Is there an alternative available to a commercial mortgage borrower in these circumstances? Yes, there typically is. Many lenders will negotiate a prepayment privilege in favour of a borrower. Prepayment will be determined differently from lender to lender, however the basic premise remains common. The lender will seek to maintain their anticipated yield, hence the common usage of the term Yield Maintenance Penalty.
What is the basis of the penalty determination? It is rooted in the logic that the lender wishes to earn an amount of interest which would have been earned had the request for borrower prepayment not been made.
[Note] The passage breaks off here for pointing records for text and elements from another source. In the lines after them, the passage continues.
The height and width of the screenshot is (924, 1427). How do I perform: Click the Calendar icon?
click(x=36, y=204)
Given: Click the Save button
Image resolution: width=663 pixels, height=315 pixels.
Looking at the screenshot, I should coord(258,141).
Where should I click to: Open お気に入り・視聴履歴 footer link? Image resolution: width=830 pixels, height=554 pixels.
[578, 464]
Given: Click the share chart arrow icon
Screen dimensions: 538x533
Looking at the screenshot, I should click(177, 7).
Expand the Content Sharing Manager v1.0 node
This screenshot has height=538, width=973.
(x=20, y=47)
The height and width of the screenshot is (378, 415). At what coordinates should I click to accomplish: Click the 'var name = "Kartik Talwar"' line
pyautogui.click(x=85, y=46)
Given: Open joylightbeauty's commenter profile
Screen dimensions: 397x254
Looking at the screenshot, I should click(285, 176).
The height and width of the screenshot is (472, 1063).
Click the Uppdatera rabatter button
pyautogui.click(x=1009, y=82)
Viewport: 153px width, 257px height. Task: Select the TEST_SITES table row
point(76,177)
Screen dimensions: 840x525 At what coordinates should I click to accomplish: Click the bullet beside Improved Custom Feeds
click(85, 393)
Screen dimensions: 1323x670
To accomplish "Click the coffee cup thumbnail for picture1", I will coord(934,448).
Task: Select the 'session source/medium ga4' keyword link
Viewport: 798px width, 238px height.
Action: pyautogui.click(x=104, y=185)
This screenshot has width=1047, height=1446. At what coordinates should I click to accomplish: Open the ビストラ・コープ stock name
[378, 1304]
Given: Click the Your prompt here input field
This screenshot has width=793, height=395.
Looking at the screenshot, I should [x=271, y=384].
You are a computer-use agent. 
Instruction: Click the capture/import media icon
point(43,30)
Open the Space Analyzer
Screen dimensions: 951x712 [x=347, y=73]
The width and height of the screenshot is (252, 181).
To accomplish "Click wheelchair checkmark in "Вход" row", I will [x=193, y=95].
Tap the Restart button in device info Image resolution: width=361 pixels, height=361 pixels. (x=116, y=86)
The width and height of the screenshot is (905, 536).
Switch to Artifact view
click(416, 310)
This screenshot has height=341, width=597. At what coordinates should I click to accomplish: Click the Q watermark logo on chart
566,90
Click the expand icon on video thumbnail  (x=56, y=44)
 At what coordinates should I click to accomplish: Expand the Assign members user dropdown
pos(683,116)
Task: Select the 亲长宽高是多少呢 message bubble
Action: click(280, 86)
Some lenders may simply provide the borrower with language to the effect that prepayment will be accepted on a “yield maintenance” basis, while others may stipulate a formula, most often the sum of the present value of the anticipated remaining payments, and maturity balance, had the prepayment not been requested, discounted at a rate comparable to that rate which would be charged today for a mortgage investment of comparable quality, for the remaining term.
Herein lies the challenge for a borrower. A lender cannot be certain that a comparable quality investment is immediately available for them to put those prepaid mortgage funds back to work. The position of the lender may be to use a discount rate lower than current mortgage rates (resulting in a higher prepayment penalty), on the basis that although a comparable quality mortgage investment may not be readily available, the lender could most probably acquire a Government of Canada bond of like term, and will defer to using the bond yield as the discount rate. Knowing how your lender will treat a possible prepayment request is an important consideration in your initial mortgage negotiations.